# WRITTEN PROBLEM:
Return each of the rows below that contains the word "height", treating uppercase and lowercase as distinct.

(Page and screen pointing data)
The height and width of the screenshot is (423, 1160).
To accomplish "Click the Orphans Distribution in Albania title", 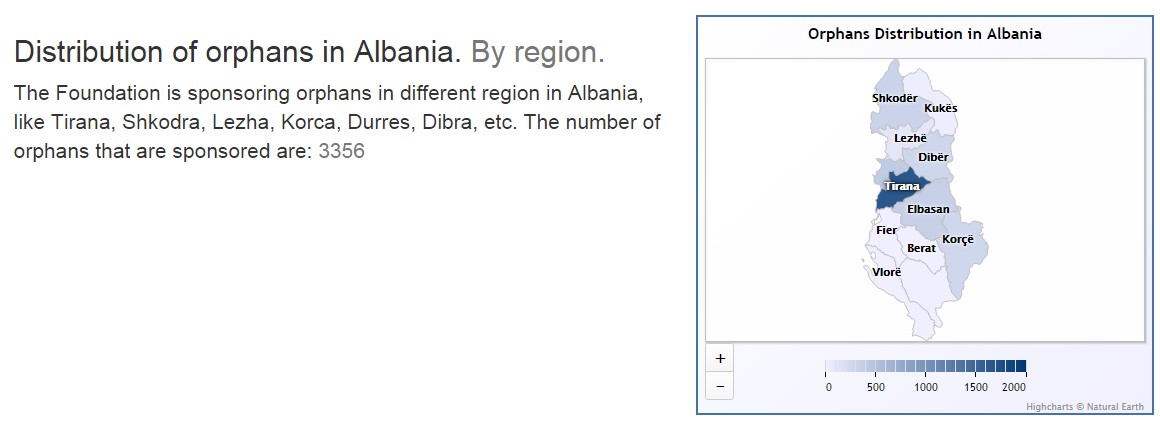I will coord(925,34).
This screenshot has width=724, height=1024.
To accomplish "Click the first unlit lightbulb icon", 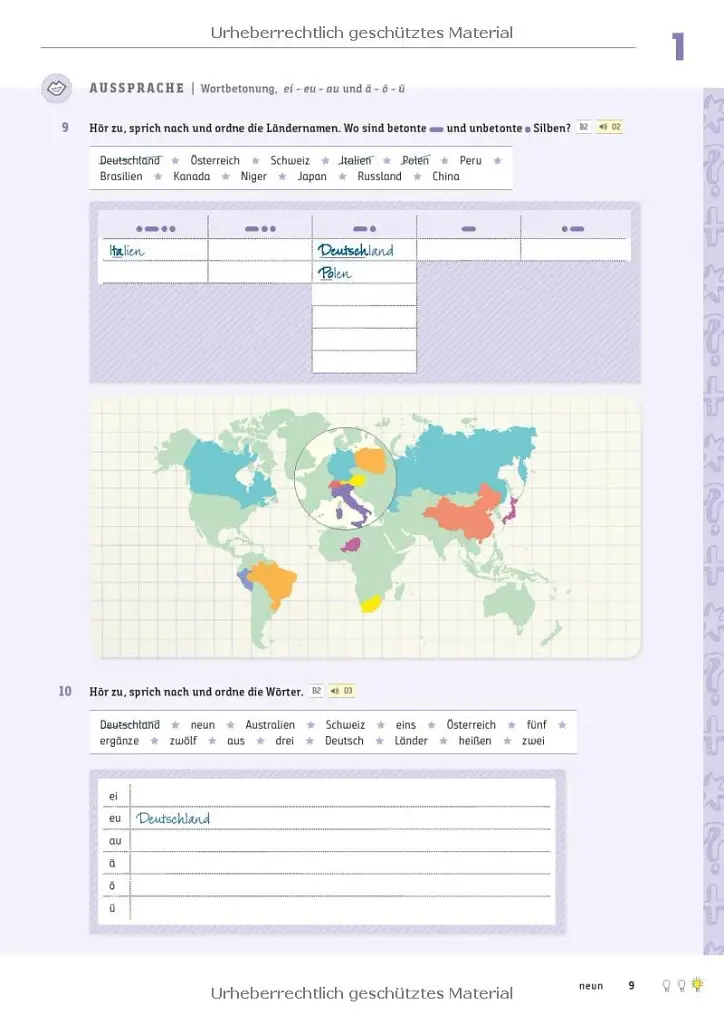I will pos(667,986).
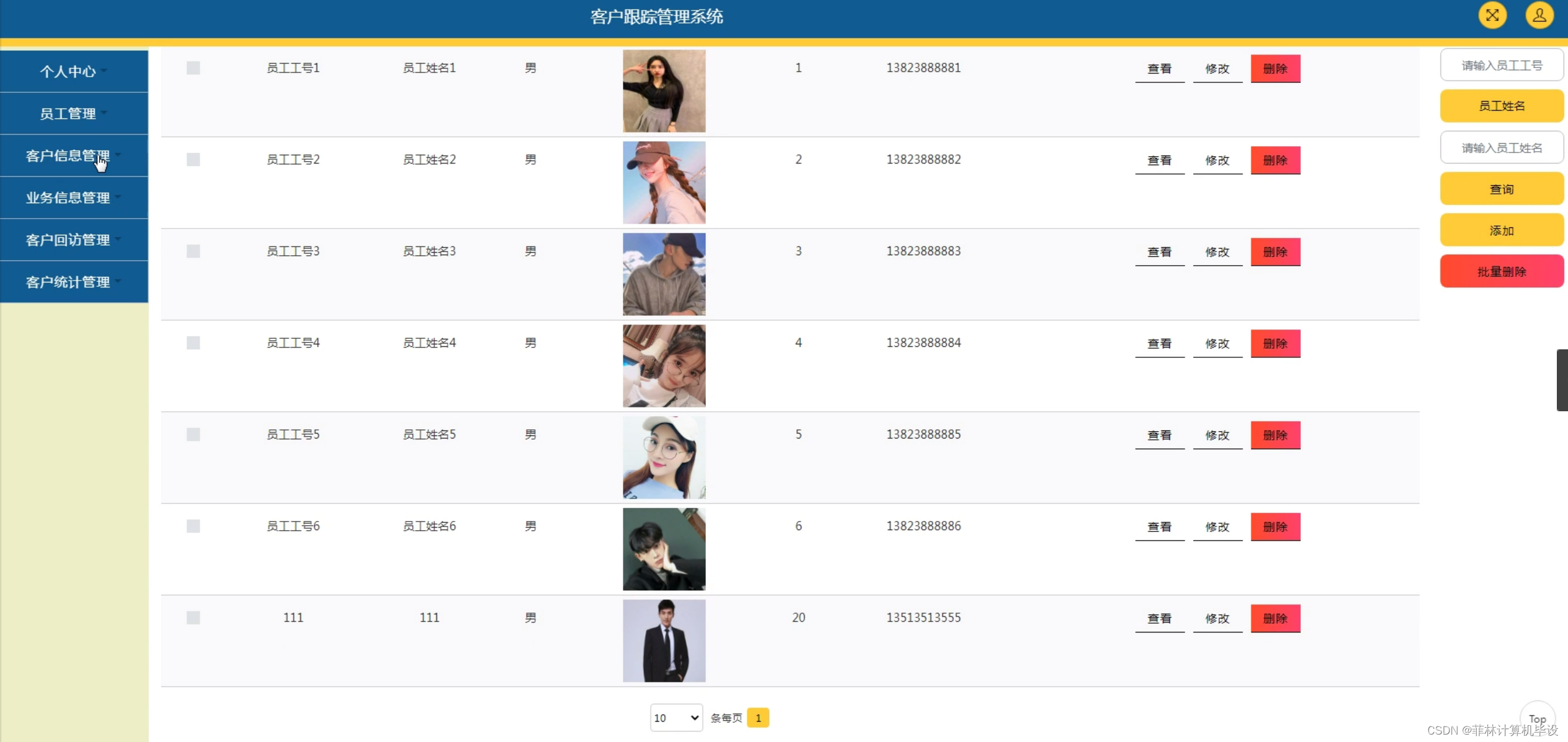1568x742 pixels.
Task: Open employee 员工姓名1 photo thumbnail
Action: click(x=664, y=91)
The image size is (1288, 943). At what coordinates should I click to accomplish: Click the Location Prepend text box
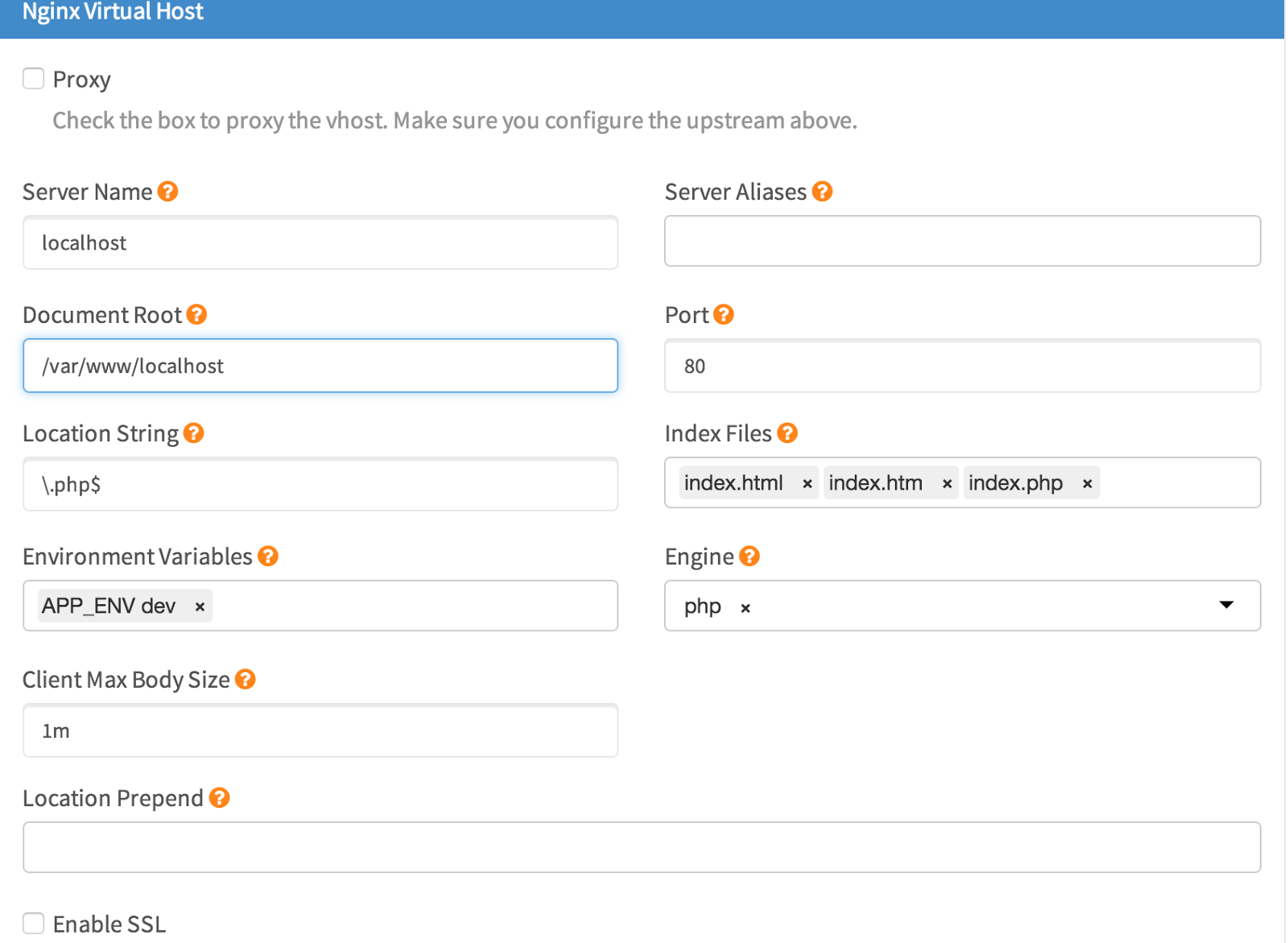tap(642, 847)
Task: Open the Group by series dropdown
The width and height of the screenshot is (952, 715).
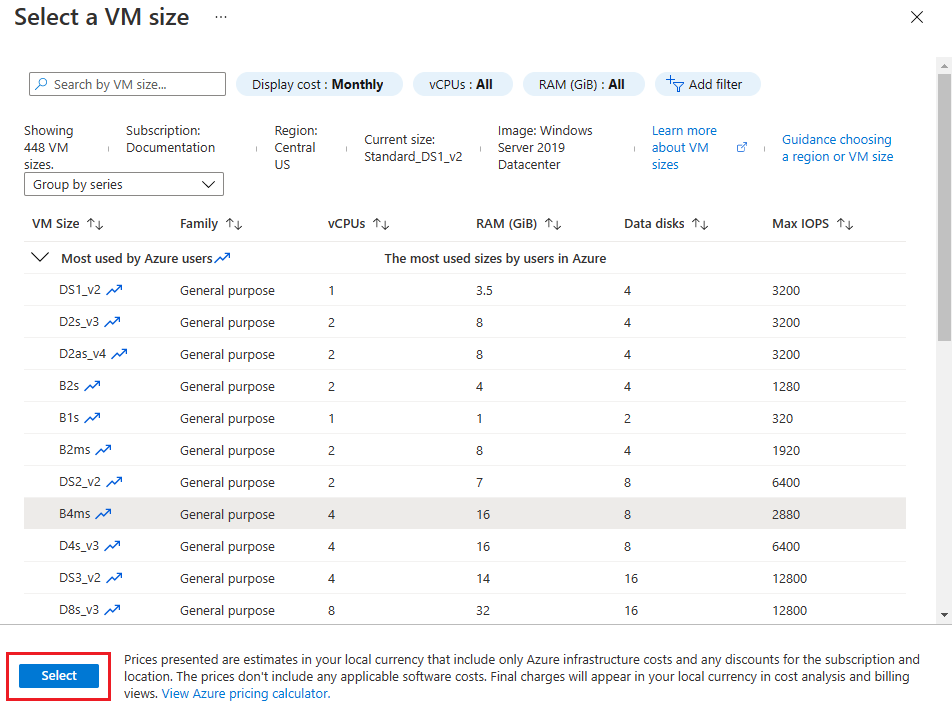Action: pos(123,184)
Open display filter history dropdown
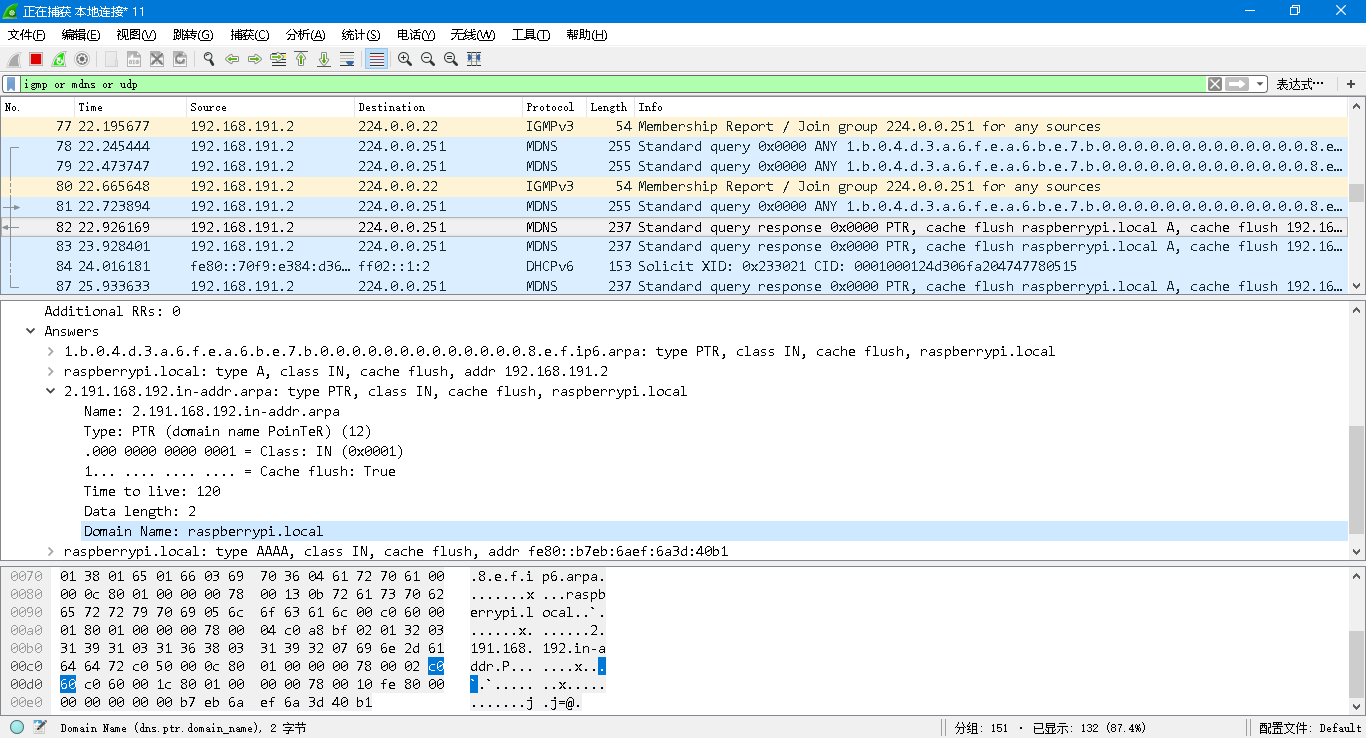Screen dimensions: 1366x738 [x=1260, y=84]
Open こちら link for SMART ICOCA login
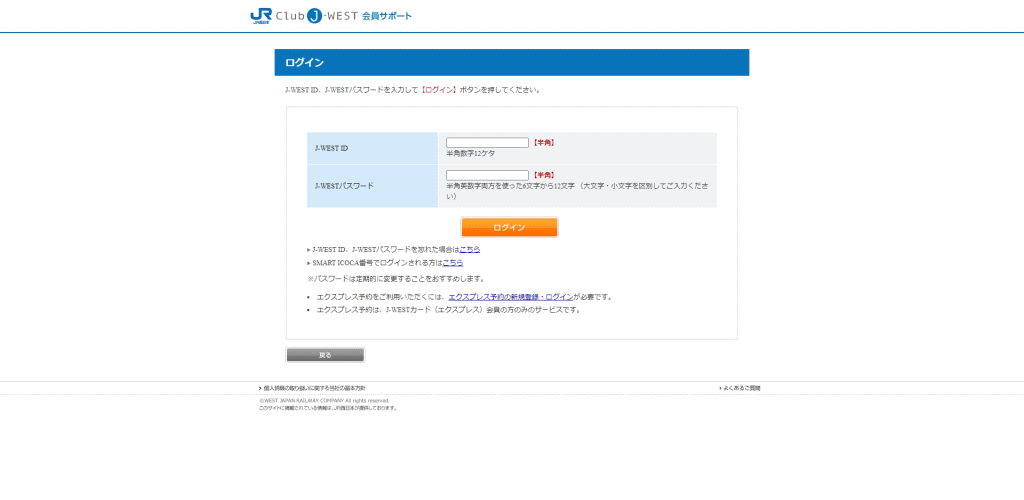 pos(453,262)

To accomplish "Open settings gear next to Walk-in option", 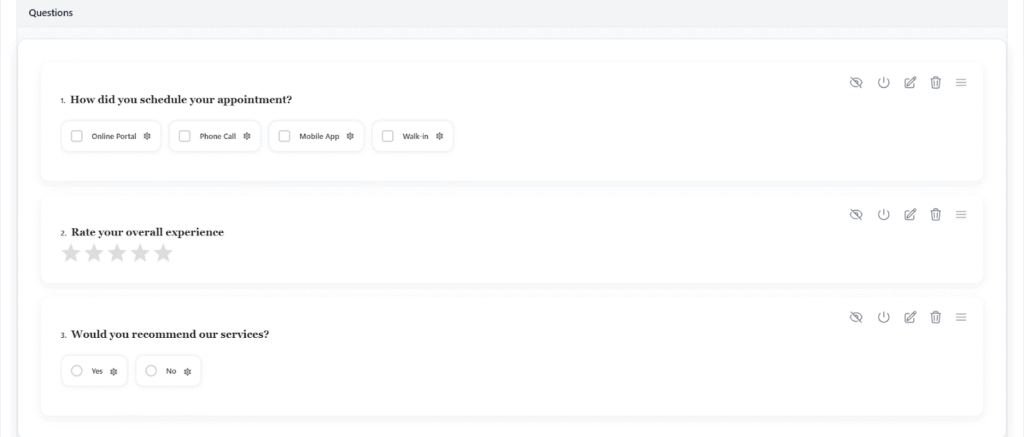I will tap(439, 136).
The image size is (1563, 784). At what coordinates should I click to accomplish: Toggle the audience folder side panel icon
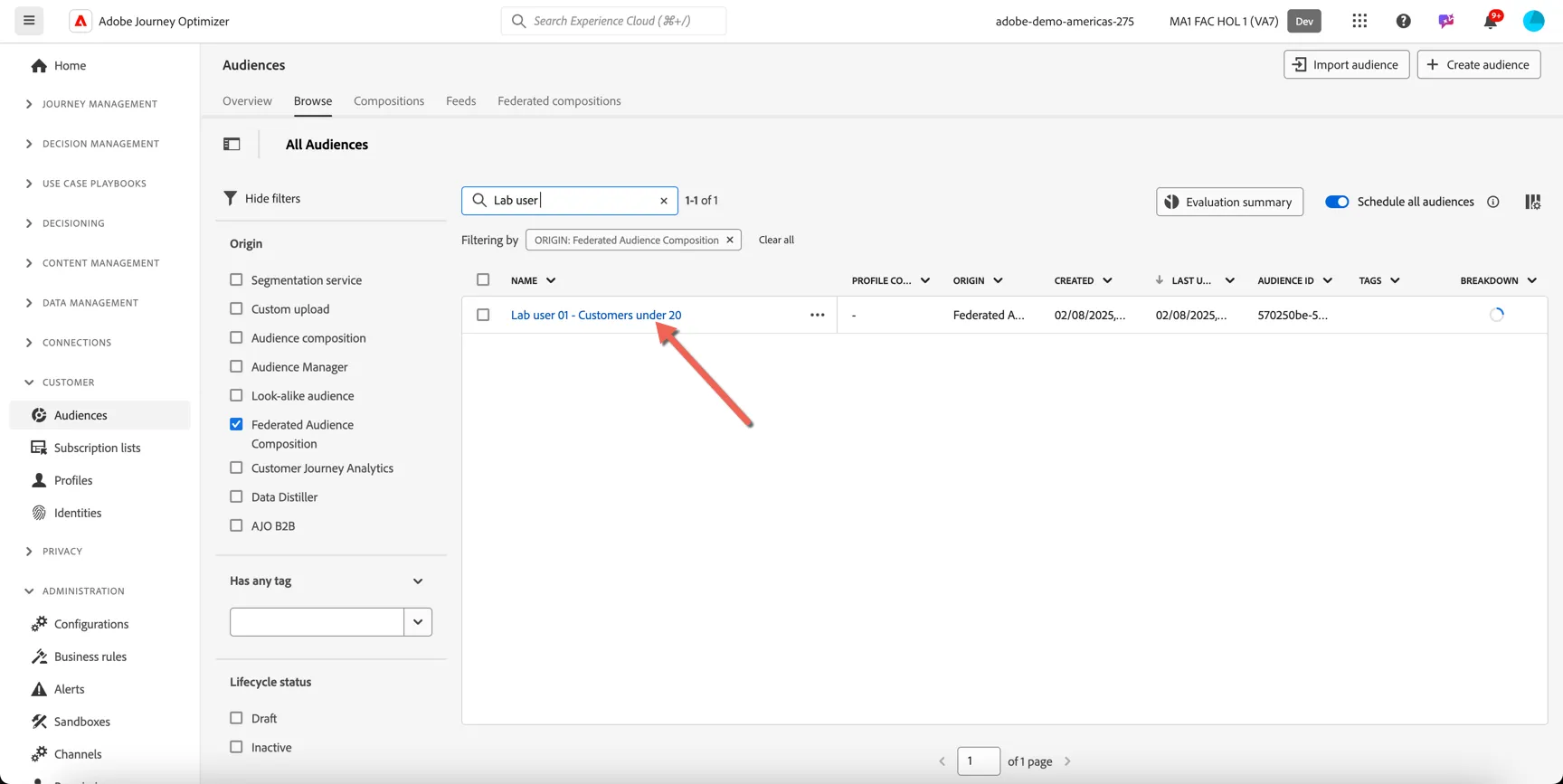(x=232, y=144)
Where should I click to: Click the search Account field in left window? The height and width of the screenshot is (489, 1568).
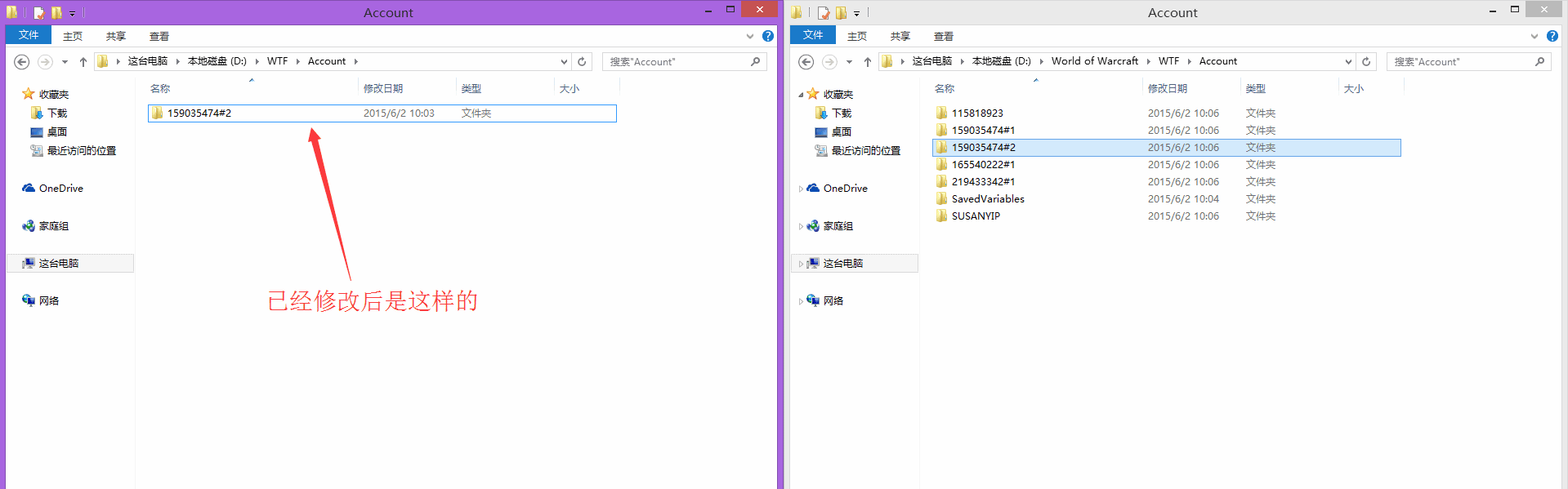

# ANSWER TO THE EXERCISE:
The height and width of the screenshot is (423, 1160).
This screenshot has width=724, height=1024.
The width and height of the screenshot is (952, 715).
Where should I click to: Click the search Account field in left window? The height and width of the screenshot is (489, 1568).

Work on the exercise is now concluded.